Testing of Conditional Compiled Code:
Given the complexity of the build system Condor probably isn't ever compiled WANT_QUILL NO and WANT_QUILL YES (or WANT_PCRE NO/YES for that matter), is it? Do people think it would be beneficial to have a more complete builds, and would you be willing to help untangle the web of how Condor's features map to externals (and to platforms)?


Eventually I would be :)

Anyone else interested?


Adding New Externals:
New externals, it seems that when new externals are added to externals.cf.in there is little consistency on testing for HAS_EXTERNALS or HAVE_EXT_, or if either of those should be checked.
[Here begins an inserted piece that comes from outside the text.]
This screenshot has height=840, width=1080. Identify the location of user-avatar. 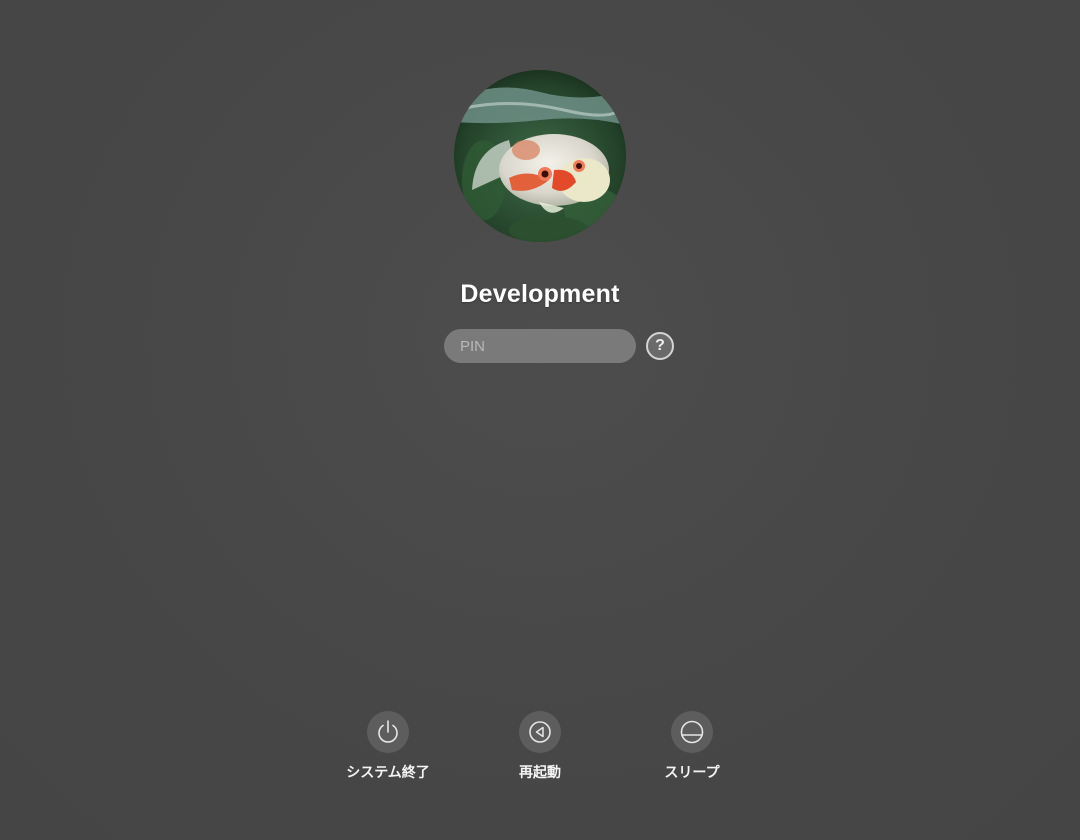
(540, 156).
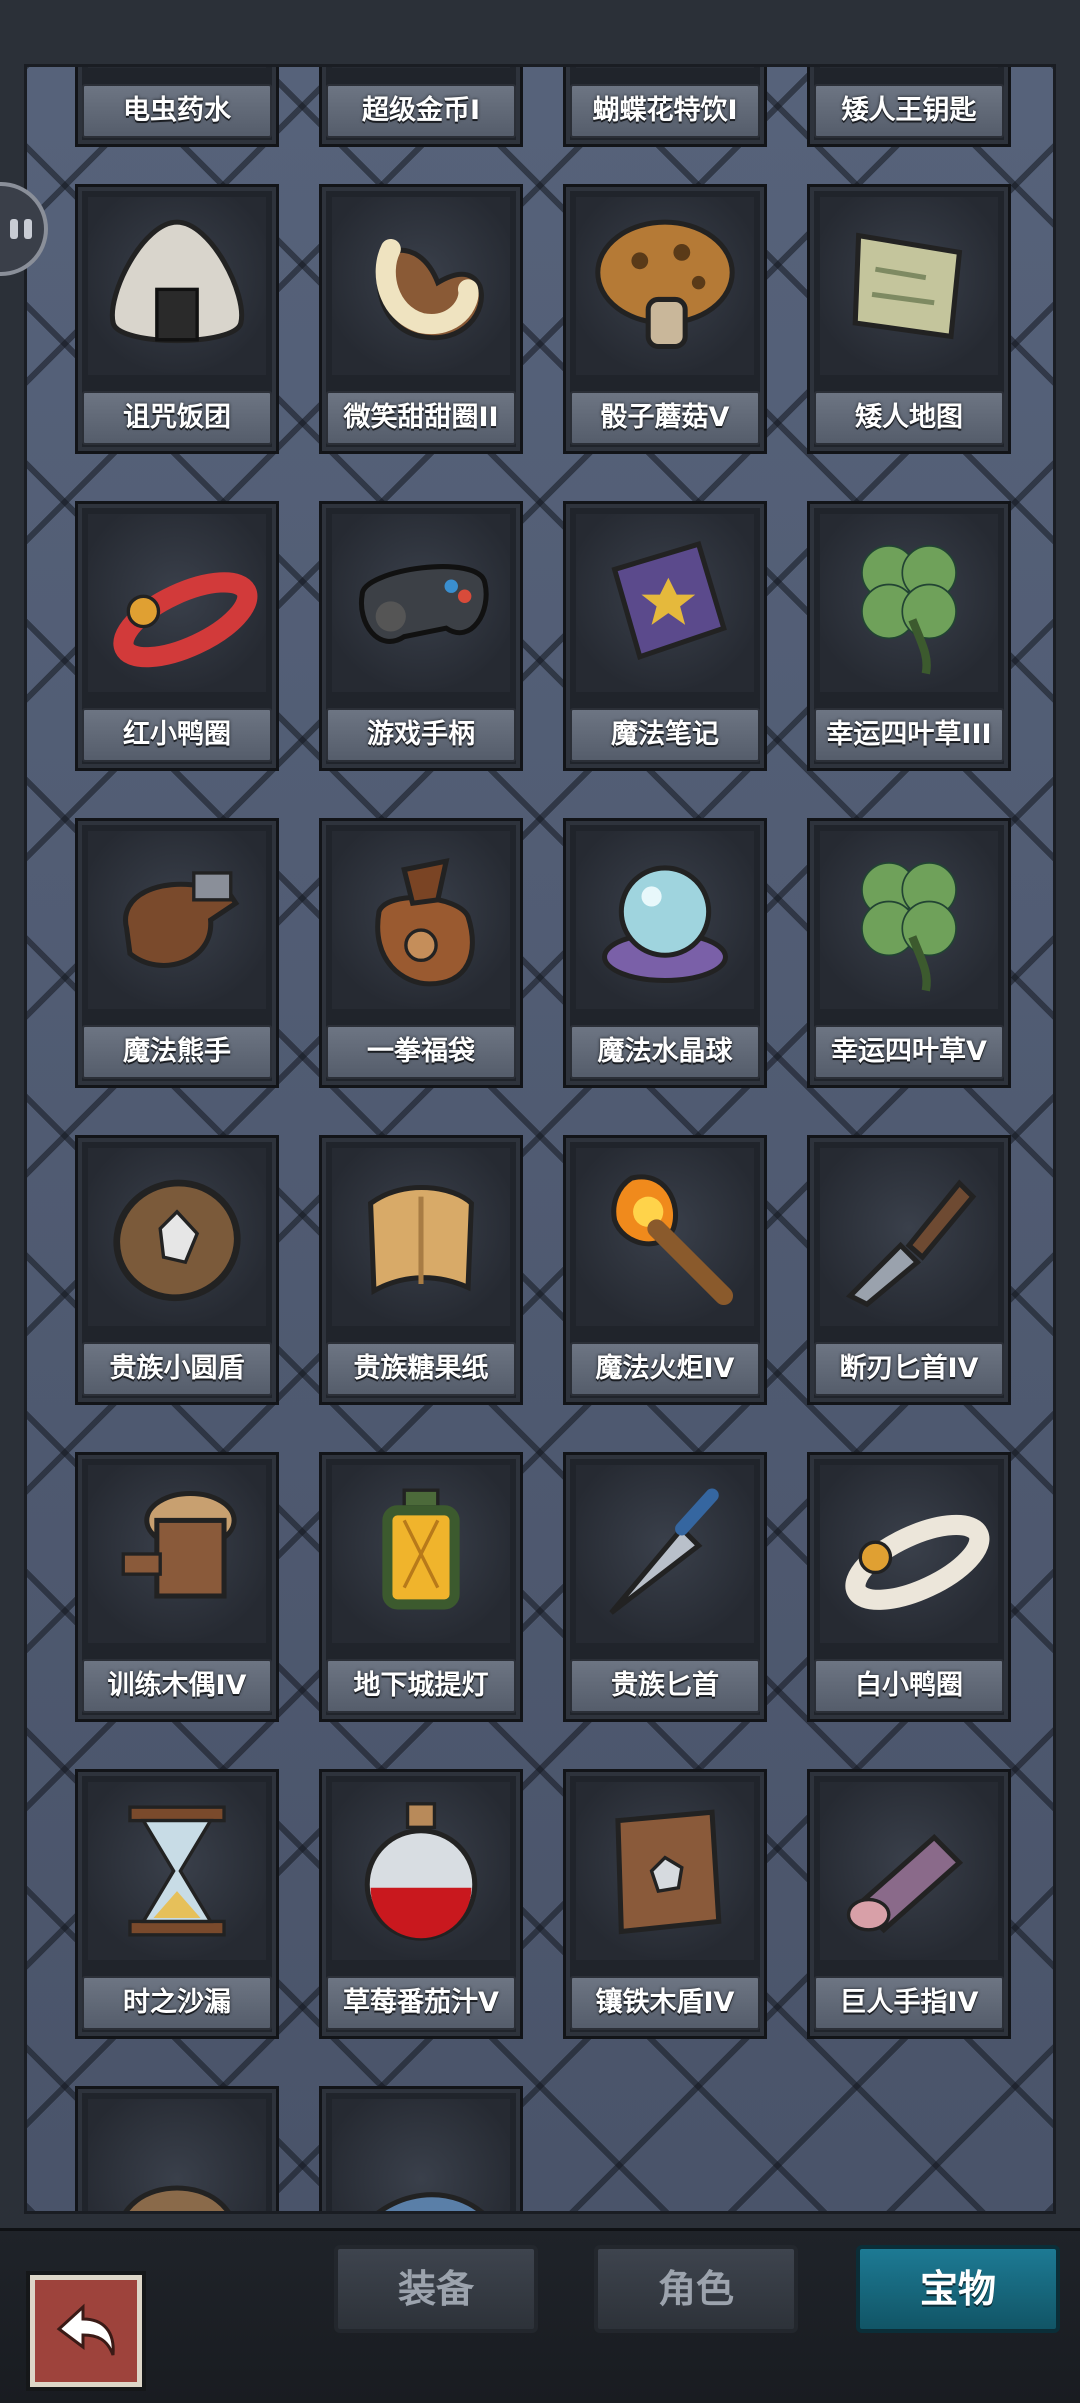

Again, is this because people don't know what the "right" thing is to do now, or is the right thing not expressive enough?

I don't think it's really clear how it's supposed to work. I like the idea of
just using HAVE_EXT_<foo>, combined with a real --with-foo and --without-foo
from autoconf, and getting rid of the HAVE && WANT tests. I think turning off externals is better than turning off "features."

Well, turning off an external essentially means turning off a feature in many cases. Quill is a notable exception. This confusion between features and externals needs to be more clearly understood. Was the WANT/HAVE work an effort to clarify features (WANT) and externals (HAVE)?

As for being clear, if Derek is configure God, then everyone should be using HAVE_EXT_.